Concurso aparente de normas: qual lei penal se aplica quando mais de uma parece cabível

Por · Revisão: Rafael Toledo · Atualizado em 2026-08-06 · 1 fonte oficial verificada

Um mesmo fato às vezes se encaixa, à primeira leitura, em dois ou três tipos penais. Isso não significa que o agente responderá por todos: significa que apenas uma norma incide de verdade, e as demais só aparentavam caber. Os critérios que fazem essa triagem são conhecidos e antigos.

Especialidade

A norma especial contém todos os elementos da geral e acrescenta outros, chamados especializantes. Presentes esses elementos, ela afasta a geral, independentemente de ser mais grave ou mais branda.

A sonegação fiscal ilustra bem. A Lei 8.137/1990 define, no art. 1º, o crime de suprimir ou reduzir tributo mediante omissão de informação ou declaração falsa às autoridades fazendárias, entre outras condutas. Presente esse recorte específico, não se recorre ao tipo geral de fraude patrimonial.

Subsidiariedade

A norma subsidiária funciona como reserva: só incide se o fato não configurar crime mais grave. A subsidiariedade pode ser expressa, quando o próprio tipo diz que se aplica se o fato não constitui crime mais grave, ou tácita, quando decorre da relação entre as figuras.

O clássico é o constrangimento ilegal em relação a crimes que já contêm violência ou grave ameaça como elemento. Havendo o crime maior, o menor não se soma.

Consunção

Aqui um fato absorve o outro porque é meio necessário ou fase normal de execução. O crime-fim consome o crime-meio.

Exemplos correntes: a violação de domicílio para praticar o furto no interior da residência; o dano à fechadura como meio do arrombamento; a falsificação de documento que se esgota na prática do estelionato.

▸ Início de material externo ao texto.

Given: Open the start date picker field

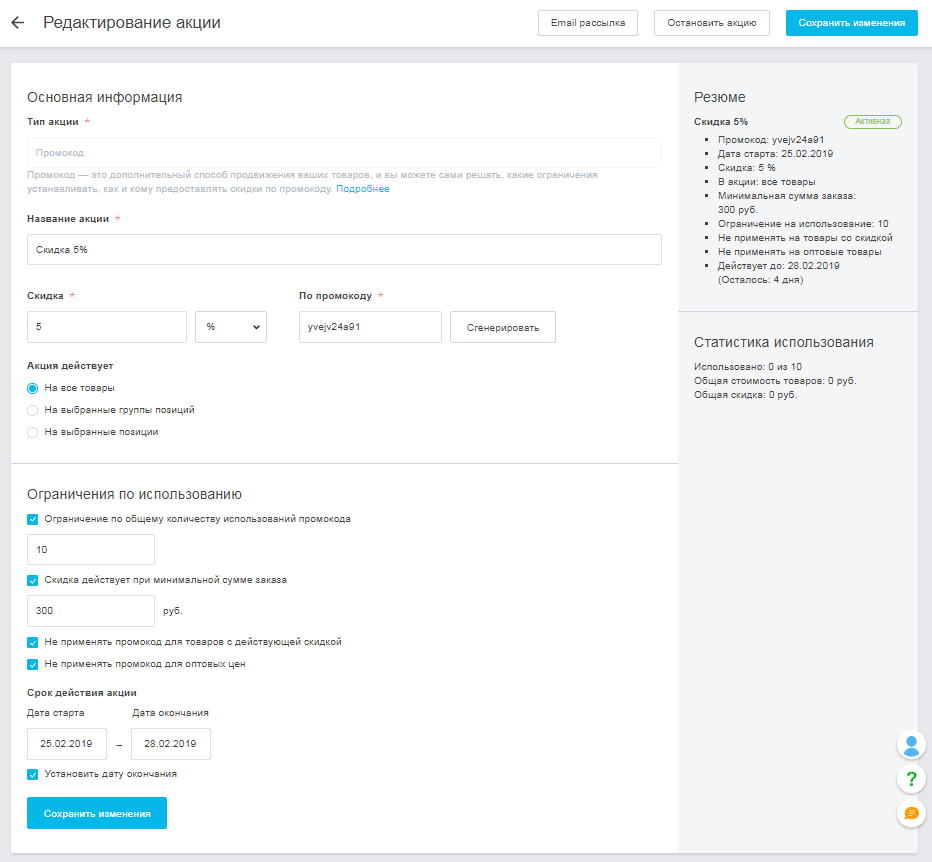Looking at the screenshot, I should pos(67,744).
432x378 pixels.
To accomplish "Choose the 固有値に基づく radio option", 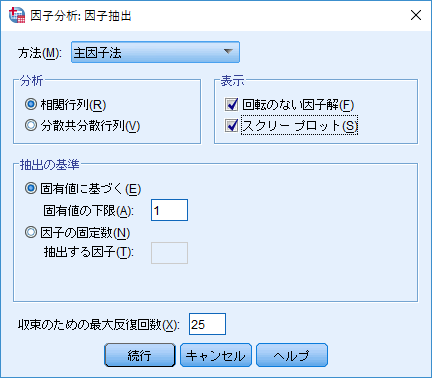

O limite é a autonomia. Se o suposto crime-meio tem existência e potencial lesivo próprios, que ultrapassam a execução do outro, não há absorção — e os dois subsistem.

Alternatividade e por que a distinção importa

Nos tipos de conduta múltipla, a prática de mais de um verbo do mesmo dispositivo, no mesmo contexto, configura um único crime. Quem importa, guarda e transporta a mesma droga, na mesma cadeia de fato, responde uma vez.

O efeito prático é grande: define quantos crimes existem, se há concurso, qual a pena e quais os prazos de prescrição. E há amparo geral no art. 12 do Código Penal, segundo o qual as regras gerais do Código se aplicam aos fatos incriminados por lei especial, se esta não dispuser de modo diverso — norma que organiza a convivência entre o Código e a legislação extravagante.

Não confundir com o concurso de crimes, que pressupõe fatos distintos e puníveis por si, com regras próprias de soma ou exasperação de penas.